Fitting a logistic model with only categorical variables

I’m attempting to fit the following syntactically-correct logistic model in Stan using HMC via stan(), but am getting an error. The model contains only categorical predictors as well as a categorical response, which I have coded as dummy variables.

data {
  int<lower = 0> N; // number of samples
  int<lower = 0, upper = 1> mislabelled[N]; // vector of mislabelled samples
  int<lower = 1, upper = 25> city[N]; // vector of cities
  int<lower = 1, upper = 3> source[N]; // vector of sources
  int<lower = 1, upper = 4> season[N]; // vector of seasons
  int<lower = 1, upper = 12> month[N]; // vector of months
  int<lower = 1, upper = 5> status[N]; // vector of species statuses
}

parameters {
  real beta0;
  vector[24] beta1;
  vector[2] beta2;
  vector[3] beta3;
  vector[11] beta4;
  vector[4] beta5;
}

model {
  vector[N] eta;
  beta0 ~ normal(0, 1);
  beta1 ~ normal(0, 1);
  beta2 ~ normal(0, 1);
  beta3 ~ normal(0, 1);
  beta4 ~ normal(0, 1);
  beta5 ~ normal(0, 1);
  eta = beta0 + beta1[city[1:N]] + beta2[source[1:N]] + beta3[season[1:N]] + beta4[month[1:N]] + beta5[status[1:N]];
  mislabelled ~ bernoulli_logit(eta);
}

Here is my fake data:

library(rstan)

options(mc.cores = parallel::detectCores())
rstan_options(auto_write = TRUE) # only have to compile once unless code is changed

N <- 10
mislabelled <- sample(0:1, N, replace = TRUE) 
city <- sample(1:25, N, replace = TRUE)
source <- sample(1:3, N, replace = TRUE) 
season <- sample(1:4, N, replace = TRUE)
month <- sample(1:12, N, replace = TRUE)
status <- sample(1:5, N, replace = TRUE)

(fit <- stan("mislabelled.stan", data = list(N = N, mislabelled = mislabelled, city = city, source = source, season = season, month = month, status = status), iter = 2000))

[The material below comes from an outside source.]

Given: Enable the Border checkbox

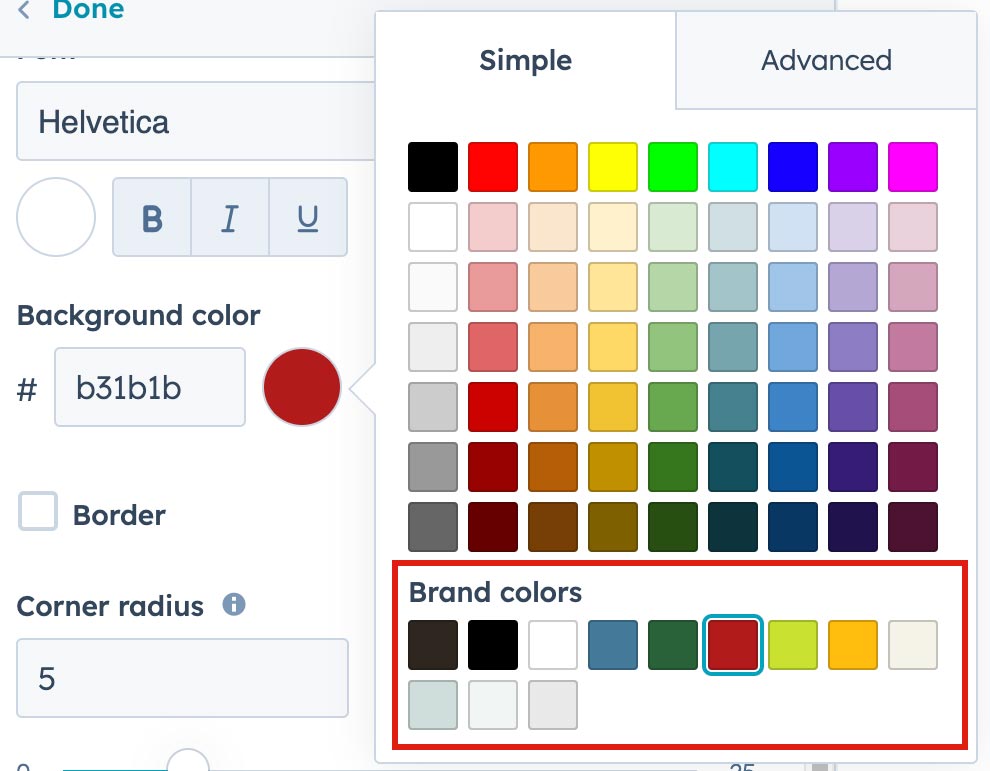Looking at the screenshot, I should pyautogui.click(x=39, y=513).
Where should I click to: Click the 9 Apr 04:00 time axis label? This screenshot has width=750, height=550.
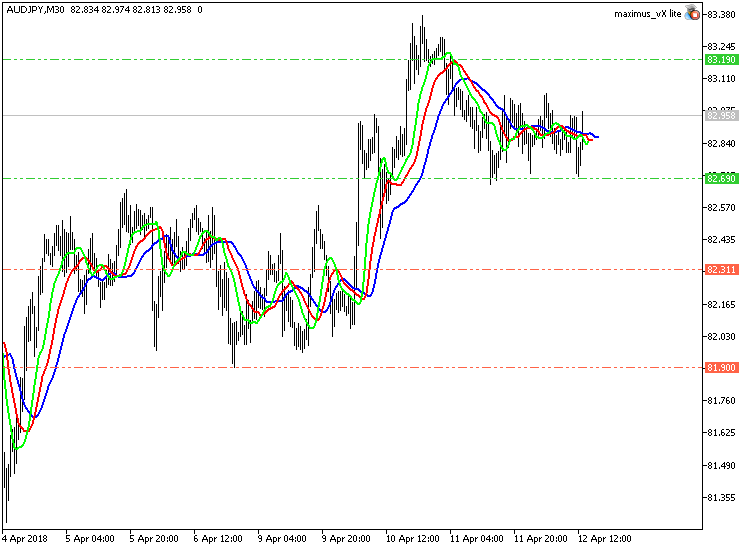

The error I am getting is an out-of-range error.

Exception: vector[multi] indexing: accessing element out of range. index 3 out of range; expecting index to be between 1 and 2  (in 'model3ee2204da41_mislabelled' at line 28)

Line 28 is where the equation for eta is specified.

I’m a bit confused since I don’t have any indices between 1 and 2 as the error seems to suggest.

Any ideas on what’s going on here?

Seems your beta vector size does not compatible with the sample data? Sample data maximum value is always larger than the beta value length.

1 Like

I’m not sure follow…

The beta vectors have length one less than the number of observations for a given vector. So, in the case of city, there are 25 cities, but one city is used by the model as the reference city (as is usually the case with categorical dummy variables in general). Hence, why beta1 is of length 24.

Could you perhaps clarify?

From your data simulation:

source <- sample(1:3, N, replace = TRUE)

From your Stan program

vector[2] beta2;
...
beta2[source[1:N]]

The maximum allowable index for beta2 is 2. The index must be “between” 1 and 2 inclusive, i.e. it must be either 1 or 2. But you are passing it an index of up to 3.

Ah.

So, the length of all beta vectors defined in the parameters block need to be equal to the upper limit for the respective covariate defined the the data block. That is:

parameters {
  real beta0;
  vector[25] beta1;
  vector[3] beta2;
  vector[4] beta3;
  vector[12] beta4;
  vector[5] beta5;
}

Implementing the above fixes things and the model runs as expected.